Picture a woman living in a cabin in the woods on a hill. From her elevated position she can see the origin of a river. A town is dumping sewage into the river. Downstream there is a family living near the river. From their position they cannot see that a town is dumping sewage into the river, so they drink from that river.

However, the woman, from her vantage point, can see that the river is polluted–and **while she certainly has the free will to drink from the river–has no desire to do so. **

That, I think, is a wonderful way to portray the fact that there is no contradiction between having free will and never sinning.

Now, let’s say there’s also a couple who are also given this elevated position. They see the origin of the river. They know it’s polluted…but they don’t care. They are free NOT to drink from the river, but they don’t want to walk elsewhere for their potables, so they drink from the polluted river.

See how they have free will NOT to engage in the grossness, but choose to anyway?

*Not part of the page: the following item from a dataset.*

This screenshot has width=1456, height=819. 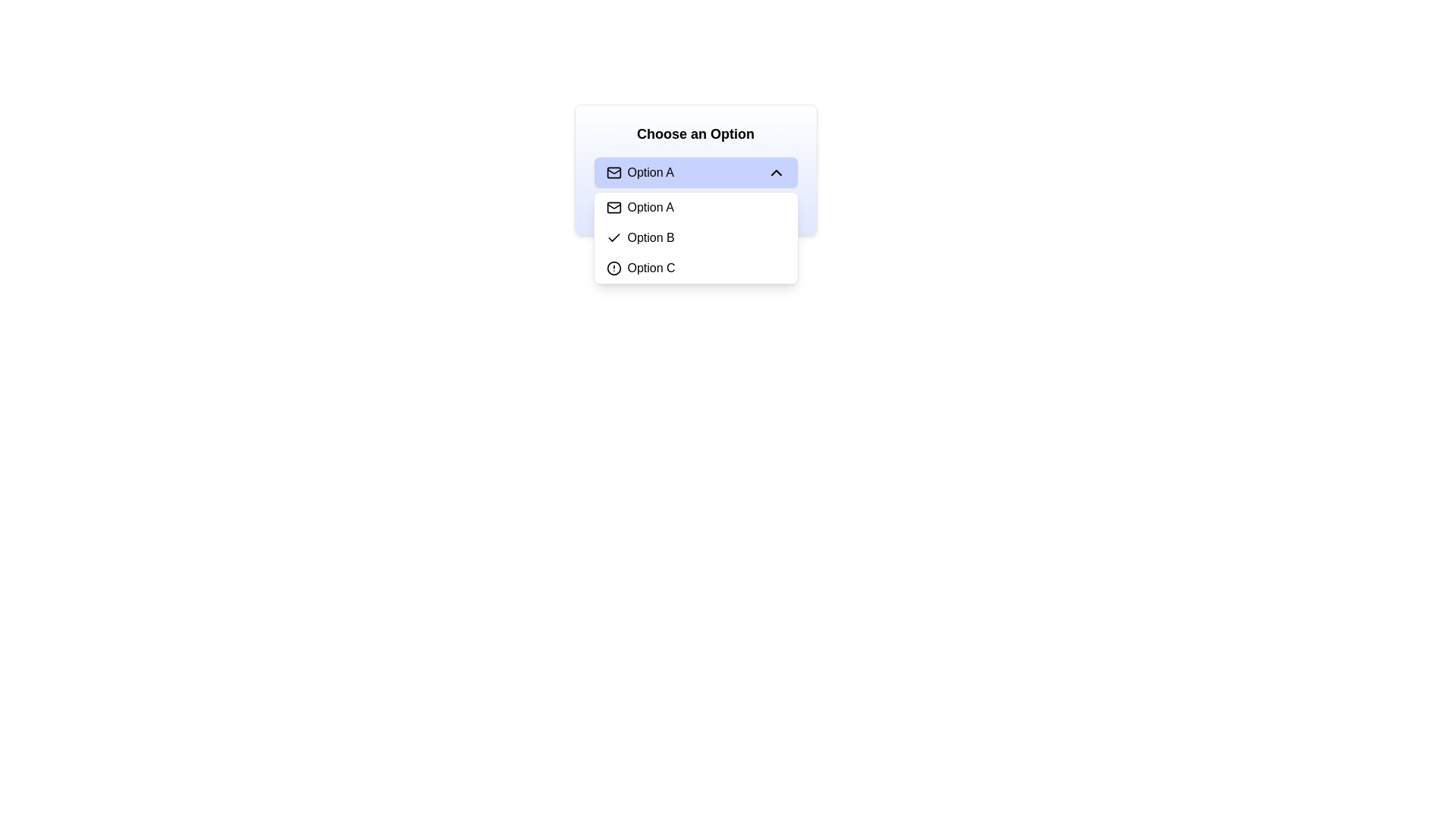 What do you see at coordinates (613, 268) in the screenshot?
I see `the circular warning icon located to the left of the 'Option C' label, which has a hollow center and a small vertical bar and dot in the middle` at bounding box center [613, 268].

See how the woman has the free will NOT to engage in the grossness, and chooses to refrain?
 
The example of the Virgin Mary shows that it is possible to create humans, who DO NOT PREFER to do something sinful - and yet still retain full free will. You cannot get around the “fact” that God is unable to act “randomly”. Everything he does is deliberate. If he chooses to create the loser couple of “Adam and Eve”, who will freely choose to disobey, then the alternate choice of creating “Steve and Susie” is an example of a couple who would also be free to obey. No violation of their “free will”.
Except that this merely begs the question, or, rather, buries the issue of free will under an act of creation as if the human being had nothing to say about what they do or choose, but that was all predetermined by the act of creation. It isn’t. The angel asked for Mary’s assent and she gave it. On your view, the request and assent were mere formalities, as if Mary’s choice was predetermined. It wasn’t. The grace was there and Mary fully and freely assented by an act of will. She could have, just as Eve did, simply said, “No thank you!” but she didn’t.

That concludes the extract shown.